■ Task goal ■
Echo the patch description, starting at "This patch applies" and ending at "cpuset flag notify_on_release.", word for word.

■ Excerpt to read ■

┄┄┄┄┄┄

From mboxrd@z Thu Jan  1 00:00:00 1970
Date: Sun, 10 Jul 2005 18:58:42 -0700 (PDT)
From: Paul Jackson <pj@sgi.com>
Message-Id: <20050711015842.23183.53450.sendpatchset@tomahawk.engr.sgi.com>
In-Reply-To: <20050711015835.23183.40213.sendpatchset@tomahawk.engr.sgi.com>
References: <20050711015835.23183.40213.sendpatchset@tomahawk.engr.sgi.com>
Subject: [PATCH 1/4] cpusets oom_kill and page_alloc tweaks
Sender: owner-linux-mm@kvack.org
Return-Path: <owner-linux-mm@kvack.org>
To: Dinakar Guniguntala <dino@in.ibm.com>, Simon Derr <Simon.Derr@bull.net>, Erich Focht <efocht@hpce.nec.com>
Cc: linux-mm@kvack.org, Paul Jackson <pj@sgi.com>
List-ID: <linux-mm.kvack.org>

This patch applies a few comment and code cleanups, to mm/oom_kill.c
and mm/page_alloc.c, prior to applying a patch set to improve
cpuset management of memory placement.

The first comment changed in oom_kill.c, and the first one and only
one changed in page_alloc.c, were seriously misleading.  The code
layout change in select_bad_process() makes room for adding another
condition on which a process can be spared the oom killer (see the
subsequent cpuset_nodes_overlap patch for this addition).

Also a couple typos and spellos that bugged me, while I was here.
And add documentation for cpuset flag notify_on_release.

This patch should have no material affect.

┄┄┄┄┄┄

■ Records ■
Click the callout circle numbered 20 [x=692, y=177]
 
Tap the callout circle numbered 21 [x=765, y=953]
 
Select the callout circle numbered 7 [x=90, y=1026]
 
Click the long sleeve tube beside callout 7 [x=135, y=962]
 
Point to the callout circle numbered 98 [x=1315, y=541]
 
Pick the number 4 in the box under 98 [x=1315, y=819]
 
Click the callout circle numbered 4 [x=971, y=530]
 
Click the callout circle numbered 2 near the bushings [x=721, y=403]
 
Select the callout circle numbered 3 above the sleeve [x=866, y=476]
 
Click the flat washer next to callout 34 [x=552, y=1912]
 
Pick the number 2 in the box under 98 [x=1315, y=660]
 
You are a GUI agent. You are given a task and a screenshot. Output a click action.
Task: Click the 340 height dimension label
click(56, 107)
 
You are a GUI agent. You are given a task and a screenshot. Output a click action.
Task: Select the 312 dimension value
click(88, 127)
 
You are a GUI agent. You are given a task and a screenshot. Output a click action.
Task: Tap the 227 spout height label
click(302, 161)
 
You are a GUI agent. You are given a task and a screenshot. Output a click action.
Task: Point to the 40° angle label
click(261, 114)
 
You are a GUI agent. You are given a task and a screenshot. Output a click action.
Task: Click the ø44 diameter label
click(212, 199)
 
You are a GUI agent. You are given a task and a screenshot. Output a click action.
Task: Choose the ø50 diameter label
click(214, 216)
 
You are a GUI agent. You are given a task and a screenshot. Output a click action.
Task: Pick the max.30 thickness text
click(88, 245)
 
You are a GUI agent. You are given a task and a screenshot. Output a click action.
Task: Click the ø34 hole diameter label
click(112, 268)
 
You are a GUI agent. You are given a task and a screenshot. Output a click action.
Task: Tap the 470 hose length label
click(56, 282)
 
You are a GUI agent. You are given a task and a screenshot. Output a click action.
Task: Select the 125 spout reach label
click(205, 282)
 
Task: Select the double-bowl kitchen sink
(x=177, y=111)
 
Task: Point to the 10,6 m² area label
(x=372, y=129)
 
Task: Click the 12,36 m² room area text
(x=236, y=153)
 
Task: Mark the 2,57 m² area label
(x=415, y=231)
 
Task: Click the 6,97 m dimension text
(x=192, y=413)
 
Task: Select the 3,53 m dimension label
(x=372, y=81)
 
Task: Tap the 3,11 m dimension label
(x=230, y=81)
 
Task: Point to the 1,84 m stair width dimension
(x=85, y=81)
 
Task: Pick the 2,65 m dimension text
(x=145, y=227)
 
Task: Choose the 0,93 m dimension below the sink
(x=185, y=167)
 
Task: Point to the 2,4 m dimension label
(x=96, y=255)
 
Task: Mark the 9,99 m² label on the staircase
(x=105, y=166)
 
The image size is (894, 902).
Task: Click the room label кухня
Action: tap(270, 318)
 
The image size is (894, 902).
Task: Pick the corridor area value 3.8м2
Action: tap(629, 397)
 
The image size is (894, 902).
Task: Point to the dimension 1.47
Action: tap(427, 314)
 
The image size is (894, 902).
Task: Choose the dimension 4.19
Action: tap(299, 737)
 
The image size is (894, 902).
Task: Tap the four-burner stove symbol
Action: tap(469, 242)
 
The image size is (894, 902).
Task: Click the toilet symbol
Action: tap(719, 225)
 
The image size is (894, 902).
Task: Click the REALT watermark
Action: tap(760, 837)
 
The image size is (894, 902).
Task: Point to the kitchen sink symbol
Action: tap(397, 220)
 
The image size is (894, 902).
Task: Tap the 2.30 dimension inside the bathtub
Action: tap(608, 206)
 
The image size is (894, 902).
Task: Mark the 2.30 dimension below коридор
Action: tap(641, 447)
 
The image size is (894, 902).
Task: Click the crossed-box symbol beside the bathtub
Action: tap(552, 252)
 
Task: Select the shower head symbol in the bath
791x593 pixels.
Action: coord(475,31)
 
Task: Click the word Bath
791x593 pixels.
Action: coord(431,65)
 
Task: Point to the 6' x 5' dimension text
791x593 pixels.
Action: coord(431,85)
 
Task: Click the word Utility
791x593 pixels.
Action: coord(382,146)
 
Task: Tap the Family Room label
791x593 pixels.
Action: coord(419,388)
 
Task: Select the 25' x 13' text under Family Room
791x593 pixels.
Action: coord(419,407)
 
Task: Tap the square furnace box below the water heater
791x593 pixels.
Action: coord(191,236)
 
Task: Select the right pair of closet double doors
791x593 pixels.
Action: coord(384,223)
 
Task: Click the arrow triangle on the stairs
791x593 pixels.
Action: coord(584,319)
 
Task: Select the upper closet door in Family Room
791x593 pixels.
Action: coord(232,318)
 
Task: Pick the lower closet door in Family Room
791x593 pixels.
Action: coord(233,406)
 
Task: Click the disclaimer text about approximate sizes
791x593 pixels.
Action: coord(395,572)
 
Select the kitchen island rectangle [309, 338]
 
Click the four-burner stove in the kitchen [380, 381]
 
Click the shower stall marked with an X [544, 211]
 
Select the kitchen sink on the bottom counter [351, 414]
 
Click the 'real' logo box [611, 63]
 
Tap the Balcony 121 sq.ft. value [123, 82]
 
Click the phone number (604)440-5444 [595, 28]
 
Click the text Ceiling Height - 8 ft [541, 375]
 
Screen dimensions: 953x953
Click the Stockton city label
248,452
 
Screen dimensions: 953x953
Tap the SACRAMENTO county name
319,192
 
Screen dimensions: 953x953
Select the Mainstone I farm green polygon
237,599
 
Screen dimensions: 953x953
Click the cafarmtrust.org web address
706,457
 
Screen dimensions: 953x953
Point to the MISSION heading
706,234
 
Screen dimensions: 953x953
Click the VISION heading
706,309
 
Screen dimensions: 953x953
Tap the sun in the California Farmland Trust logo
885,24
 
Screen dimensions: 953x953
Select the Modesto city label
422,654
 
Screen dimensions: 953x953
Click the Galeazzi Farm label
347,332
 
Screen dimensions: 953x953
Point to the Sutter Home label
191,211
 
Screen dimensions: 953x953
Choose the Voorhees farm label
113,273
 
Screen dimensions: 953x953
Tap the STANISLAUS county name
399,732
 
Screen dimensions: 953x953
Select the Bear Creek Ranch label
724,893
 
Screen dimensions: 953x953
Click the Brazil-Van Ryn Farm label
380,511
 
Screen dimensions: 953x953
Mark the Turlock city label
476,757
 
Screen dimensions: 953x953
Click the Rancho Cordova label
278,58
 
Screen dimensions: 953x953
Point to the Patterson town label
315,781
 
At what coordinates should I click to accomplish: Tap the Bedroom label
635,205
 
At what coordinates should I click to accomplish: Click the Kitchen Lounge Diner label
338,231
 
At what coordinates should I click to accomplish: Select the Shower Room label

┄┄┄┄┄┄

■ Final answer ■
This patch applies a few comment and code cleanups, to mm/oom_kill.c
and mm/page_alloc.c, prior to applying a patch set to improve
cpuset management of memory placement.

The first comment changed in oom_kill.c, and the first one and only
one changed in page_alloc.c, were seriously misleading.  The code
layout change in select_bad_process() makes room for adding another
condition on which a process can be spared the oom killer (see the
subsequent cpuset_nodes_overlap patch for this addition).

Also a couple typos and spellos that bugged me, while I was here.
And add documentation for cpuset flag notify_on_release.